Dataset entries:
◆ ◆ ◆ ◆ ◆ ◆ ◆

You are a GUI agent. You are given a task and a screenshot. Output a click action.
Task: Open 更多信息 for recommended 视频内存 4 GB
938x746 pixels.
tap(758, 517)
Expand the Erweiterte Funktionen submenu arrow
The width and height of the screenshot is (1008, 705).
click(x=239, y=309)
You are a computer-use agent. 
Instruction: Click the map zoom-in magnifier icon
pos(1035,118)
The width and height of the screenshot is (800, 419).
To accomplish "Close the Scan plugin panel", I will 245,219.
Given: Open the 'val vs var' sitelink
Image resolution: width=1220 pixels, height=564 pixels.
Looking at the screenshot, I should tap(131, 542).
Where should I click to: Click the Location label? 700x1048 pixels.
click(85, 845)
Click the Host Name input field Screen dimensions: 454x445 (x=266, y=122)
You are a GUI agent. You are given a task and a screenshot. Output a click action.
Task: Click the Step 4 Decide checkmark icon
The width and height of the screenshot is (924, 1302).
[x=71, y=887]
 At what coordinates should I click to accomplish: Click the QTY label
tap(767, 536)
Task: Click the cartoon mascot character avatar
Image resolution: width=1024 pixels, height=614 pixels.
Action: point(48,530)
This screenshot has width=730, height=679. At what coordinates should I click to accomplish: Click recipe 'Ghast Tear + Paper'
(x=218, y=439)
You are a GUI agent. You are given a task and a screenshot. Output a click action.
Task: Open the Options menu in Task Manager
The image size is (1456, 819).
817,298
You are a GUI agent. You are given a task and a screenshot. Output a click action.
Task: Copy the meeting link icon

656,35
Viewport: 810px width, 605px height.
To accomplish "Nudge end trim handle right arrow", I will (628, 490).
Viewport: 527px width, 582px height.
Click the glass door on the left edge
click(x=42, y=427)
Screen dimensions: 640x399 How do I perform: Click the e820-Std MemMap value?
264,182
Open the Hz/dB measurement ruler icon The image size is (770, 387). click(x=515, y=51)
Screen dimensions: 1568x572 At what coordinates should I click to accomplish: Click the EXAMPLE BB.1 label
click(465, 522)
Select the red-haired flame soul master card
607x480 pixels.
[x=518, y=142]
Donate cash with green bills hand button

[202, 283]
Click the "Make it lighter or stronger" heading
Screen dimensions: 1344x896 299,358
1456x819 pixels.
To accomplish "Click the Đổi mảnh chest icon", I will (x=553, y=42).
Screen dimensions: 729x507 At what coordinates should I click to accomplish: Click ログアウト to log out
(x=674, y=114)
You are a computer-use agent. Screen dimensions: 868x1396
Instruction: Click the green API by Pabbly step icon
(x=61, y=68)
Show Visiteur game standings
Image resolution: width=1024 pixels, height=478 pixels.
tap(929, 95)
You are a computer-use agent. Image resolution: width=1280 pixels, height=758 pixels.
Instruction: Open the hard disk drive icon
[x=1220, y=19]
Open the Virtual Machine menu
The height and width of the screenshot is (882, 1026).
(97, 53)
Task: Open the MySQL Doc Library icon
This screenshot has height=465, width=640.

◆ ◆ ◆ ◆ ◆ ◆ ◆

> [Exercise] Present every line of the records above as a JSON list of strings, one string per line, with blank lines left out.

> [Exercise result]
[
  "You are a GUI agent. You are given a task and a screenshot. Output a click action.",
  "Task: Open 更多信息 for recommended 视频内存 4 GB",
  "938x746 pixels.",
  "tap(758, 517)",
  "Expand the Erweiterte Funktionen submenu arrow",
  "The width and height of the screenshot is (1008, 705).",
  "click(x=239, y=309)",
  "You are a computer-use agent. ",
  "Instruction: Click the map zoom-in magnifier icon",
  "pos(1035,118)",
  "The width and height of the screenshot is (800, 419).",
  "To accomplish \"Close the Scan plugin panel\", I will 245,219.",
  "Given: Open the 'val vs var' sitelink",
  "Image resolution: width=1220 pixels, height=564 pixels.",
  "Looking at the screenshot, I should tap(131, 542).",
  "Where should I click to: Click the Location label? 700x1048 pixels.",
  "click(85, 845)",
  "Click the Host Name input field Screen dimensions: 454x445 (x=266, y=122)",
  "You are a GUI agent. You are given a task and a screenshot. Output a click action.",
  "Task: Click the Step 4 Decide checkmark icon",
  "The width and height of the screenshot is (924, 1302).",
  "[x=71, y=887]",
  " At what coordinates should I click to accomplish: Click the QTY label",
  "tap(767, 536)",
  "Task: Click the cartoon mascot character avatar",
  "Image resolution: width=1024 pixels, height=614 pixels.",
  "Action: point(48,530)",
  "This screenshot has width=730, height=679. At what coordinates should I click to accomplish: Click recipe 'Ghast Tear + Paper'",
  "(x=218, y=439)",
  "You are a GUI agent. You are given a task and a screenshot. Output a click action.",
  "Task: Open the Options menu in Task Manager",
  "The image size is (1456, 819).",
  "817,298",
  "You are a GUI agent. You are given a task and a screenshot. Output a click action.",
  "Task: Copy the meeting link icon",
  "656,35",
  "Viewport: 810px width, 605px height.",
  "To accomplish \"Nudge end trim handle right arrow\", I will (628, 490).",
  "Viewport: 527px width, 582px height.",
  "Click the glass door on the left edge",
  "click(x=42, y=427)",
  "Screen dimensions: 640x399 How do I perform: Click the e820-Std MemMap value?",
  "264,182",
  "Open the Hz/dB measurement ruler icon The image size is (770, 387). click(x=515, y=51)",
  "Screen dimensions: 1568x572 At what coordinates should I click to accomplish: Click the EXAMPLE BB.1 label",
  "click(465, 522)",
  "Select the red-haired flame soul master card",
  "607x480 pixels.",
  "[x=518, y=142]",
  "Donate cash with green bills hand button",
  "[202, 283]",
  "Click the \"Make it lighter or stronger\" heading",
  "Screen dimensions: 1344x896 299,358",
  "1456x819 pixels.",
  "To accomplish \"Click the Đổi mảnh chest icon\", I will (x=553, y=42).",
  "Screen dimensions: 729x507 At what coordinates should I click to accomplish: Click ログアウト to log out",
  "(x=674, y=114)",
  "You are a computer-use agent. Screen dimensions: 868x1396",
  "Instruction: Click the green API by Pabbly step icon",
  "(x=61, y=68)",
  "Show Visiteur game standings",
  "Image resolution: width=1024 pixels, height=478 pixels.",
  "tap(929, 95)",
  "You are a computer-use agent. Image resolution: width=1280 pixels, height=758 pixels.",
  "Instruction: Open the hard disk drive icon",
  "[x=1220, y=19]",
  "Open the Virtual Machine menu",
  "The height and width of the screenshot is (882, 1026).",
  "(97, 53)",
  "Task: Open the MySQL Doc Library icon",
  "This screenshot has height=465, width=640."
]